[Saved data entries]
=== Section Start ===

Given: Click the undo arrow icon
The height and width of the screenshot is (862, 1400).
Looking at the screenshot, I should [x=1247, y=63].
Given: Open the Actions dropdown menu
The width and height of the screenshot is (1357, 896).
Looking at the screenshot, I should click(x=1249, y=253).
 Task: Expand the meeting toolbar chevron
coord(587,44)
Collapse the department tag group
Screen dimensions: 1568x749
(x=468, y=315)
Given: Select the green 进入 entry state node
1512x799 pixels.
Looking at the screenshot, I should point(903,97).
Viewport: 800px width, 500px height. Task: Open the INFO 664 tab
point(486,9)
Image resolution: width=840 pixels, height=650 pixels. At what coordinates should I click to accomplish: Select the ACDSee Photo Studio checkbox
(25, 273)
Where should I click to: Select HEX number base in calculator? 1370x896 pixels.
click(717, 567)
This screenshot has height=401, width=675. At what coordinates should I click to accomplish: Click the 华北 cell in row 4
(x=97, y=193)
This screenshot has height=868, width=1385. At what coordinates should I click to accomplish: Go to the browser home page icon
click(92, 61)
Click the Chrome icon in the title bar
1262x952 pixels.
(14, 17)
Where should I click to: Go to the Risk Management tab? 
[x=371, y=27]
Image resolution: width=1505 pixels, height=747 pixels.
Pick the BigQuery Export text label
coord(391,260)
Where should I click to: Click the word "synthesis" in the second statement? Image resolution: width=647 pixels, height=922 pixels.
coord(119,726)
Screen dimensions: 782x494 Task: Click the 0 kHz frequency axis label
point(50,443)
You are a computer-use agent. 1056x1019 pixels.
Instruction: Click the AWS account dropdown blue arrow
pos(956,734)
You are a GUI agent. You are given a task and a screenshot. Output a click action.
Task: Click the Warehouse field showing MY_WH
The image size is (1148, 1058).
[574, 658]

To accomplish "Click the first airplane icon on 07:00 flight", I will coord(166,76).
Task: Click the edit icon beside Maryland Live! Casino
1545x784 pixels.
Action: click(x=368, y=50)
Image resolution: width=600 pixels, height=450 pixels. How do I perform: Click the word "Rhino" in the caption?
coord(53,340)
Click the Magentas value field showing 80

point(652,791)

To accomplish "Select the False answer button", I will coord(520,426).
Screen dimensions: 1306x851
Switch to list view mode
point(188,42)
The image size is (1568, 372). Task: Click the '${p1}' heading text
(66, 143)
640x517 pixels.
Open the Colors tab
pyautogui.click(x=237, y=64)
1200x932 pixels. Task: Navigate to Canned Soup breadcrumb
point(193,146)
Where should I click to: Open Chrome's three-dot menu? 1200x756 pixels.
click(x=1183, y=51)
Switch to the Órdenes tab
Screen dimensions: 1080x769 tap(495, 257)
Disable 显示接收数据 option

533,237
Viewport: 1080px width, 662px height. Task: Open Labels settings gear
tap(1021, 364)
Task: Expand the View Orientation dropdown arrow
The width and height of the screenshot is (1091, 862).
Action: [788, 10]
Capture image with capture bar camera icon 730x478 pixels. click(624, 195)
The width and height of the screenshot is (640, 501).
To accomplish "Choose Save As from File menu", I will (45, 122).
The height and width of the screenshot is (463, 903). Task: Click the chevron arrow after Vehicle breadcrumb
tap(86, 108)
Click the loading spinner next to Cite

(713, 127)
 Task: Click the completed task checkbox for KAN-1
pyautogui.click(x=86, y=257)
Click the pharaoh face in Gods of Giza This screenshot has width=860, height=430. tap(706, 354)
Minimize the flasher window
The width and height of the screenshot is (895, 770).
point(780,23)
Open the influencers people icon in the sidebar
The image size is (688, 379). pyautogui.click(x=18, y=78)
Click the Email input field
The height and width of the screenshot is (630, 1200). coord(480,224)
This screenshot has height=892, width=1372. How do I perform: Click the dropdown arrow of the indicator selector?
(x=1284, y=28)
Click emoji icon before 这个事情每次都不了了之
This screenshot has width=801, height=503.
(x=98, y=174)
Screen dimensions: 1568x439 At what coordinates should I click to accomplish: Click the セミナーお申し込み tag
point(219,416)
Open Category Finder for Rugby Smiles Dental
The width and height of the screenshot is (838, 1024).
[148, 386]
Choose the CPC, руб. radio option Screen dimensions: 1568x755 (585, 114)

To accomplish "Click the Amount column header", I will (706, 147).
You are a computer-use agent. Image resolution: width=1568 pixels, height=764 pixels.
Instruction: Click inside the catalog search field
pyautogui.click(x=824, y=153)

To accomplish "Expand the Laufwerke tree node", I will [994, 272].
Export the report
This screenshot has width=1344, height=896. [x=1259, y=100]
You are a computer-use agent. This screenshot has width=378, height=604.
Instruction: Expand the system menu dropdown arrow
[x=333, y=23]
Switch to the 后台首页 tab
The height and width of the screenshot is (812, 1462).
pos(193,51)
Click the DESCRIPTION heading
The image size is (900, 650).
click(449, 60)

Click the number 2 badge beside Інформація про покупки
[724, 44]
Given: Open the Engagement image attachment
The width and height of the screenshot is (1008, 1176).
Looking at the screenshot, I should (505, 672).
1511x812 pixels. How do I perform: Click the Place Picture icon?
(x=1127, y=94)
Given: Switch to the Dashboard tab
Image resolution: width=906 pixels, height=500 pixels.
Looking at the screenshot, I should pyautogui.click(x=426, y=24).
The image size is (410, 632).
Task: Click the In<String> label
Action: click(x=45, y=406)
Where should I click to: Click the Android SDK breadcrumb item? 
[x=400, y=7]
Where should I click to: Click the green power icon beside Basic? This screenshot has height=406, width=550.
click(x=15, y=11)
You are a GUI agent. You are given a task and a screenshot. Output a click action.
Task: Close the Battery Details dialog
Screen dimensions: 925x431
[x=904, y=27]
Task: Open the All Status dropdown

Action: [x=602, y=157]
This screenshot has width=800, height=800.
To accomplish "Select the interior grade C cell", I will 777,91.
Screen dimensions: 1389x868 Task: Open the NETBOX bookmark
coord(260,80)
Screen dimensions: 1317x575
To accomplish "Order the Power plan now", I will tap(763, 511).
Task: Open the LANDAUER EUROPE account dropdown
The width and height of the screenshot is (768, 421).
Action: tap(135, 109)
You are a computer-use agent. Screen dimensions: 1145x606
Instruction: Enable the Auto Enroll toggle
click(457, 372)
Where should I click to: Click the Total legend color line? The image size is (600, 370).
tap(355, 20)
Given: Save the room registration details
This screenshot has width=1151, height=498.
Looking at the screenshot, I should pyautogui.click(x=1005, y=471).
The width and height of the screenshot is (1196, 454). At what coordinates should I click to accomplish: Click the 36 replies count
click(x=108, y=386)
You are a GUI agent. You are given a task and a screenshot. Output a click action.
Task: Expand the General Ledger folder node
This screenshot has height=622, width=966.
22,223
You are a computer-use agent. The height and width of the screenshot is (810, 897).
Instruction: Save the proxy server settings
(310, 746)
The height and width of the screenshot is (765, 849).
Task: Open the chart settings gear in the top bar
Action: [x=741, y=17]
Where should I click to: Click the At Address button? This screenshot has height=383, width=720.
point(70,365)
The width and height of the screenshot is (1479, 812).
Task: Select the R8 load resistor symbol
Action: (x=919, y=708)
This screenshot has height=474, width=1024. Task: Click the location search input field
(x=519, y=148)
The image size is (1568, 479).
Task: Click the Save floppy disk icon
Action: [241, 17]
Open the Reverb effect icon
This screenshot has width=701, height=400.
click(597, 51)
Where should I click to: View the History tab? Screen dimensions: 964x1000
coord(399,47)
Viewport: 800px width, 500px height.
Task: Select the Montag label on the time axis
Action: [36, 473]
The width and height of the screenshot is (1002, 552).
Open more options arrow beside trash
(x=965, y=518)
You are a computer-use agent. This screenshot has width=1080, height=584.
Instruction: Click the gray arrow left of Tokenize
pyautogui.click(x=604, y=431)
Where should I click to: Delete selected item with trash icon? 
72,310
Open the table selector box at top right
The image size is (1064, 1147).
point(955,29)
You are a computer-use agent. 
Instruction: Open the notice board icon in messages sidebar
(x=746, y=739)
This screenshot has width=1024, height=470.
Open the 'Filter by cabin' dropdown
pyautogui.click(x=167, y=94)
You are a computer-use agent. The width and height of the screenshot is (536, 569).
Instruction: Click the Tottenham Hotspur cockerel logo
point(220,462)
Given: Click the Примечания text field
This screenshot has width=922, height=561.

=== Section End ===

WHAT YOU HAVE TO DO:
Above are the lines; repeat exactly the ones from the line containing "Switch to the Órdenes tab" down to the line containing "Task: Expand the View", both inclusive.

RESPONSE TO THE TASK:
Switch to the Órdenes tab
Screen dimensions: 1080x769 tap(495, 257)
Disable 显示接收数据 option

533,237
Viewport: 1080px width, 662px height. Task: Open Labels settings gear
tap(1021, 364)
Task: Expand the View Orientation dropdown arrow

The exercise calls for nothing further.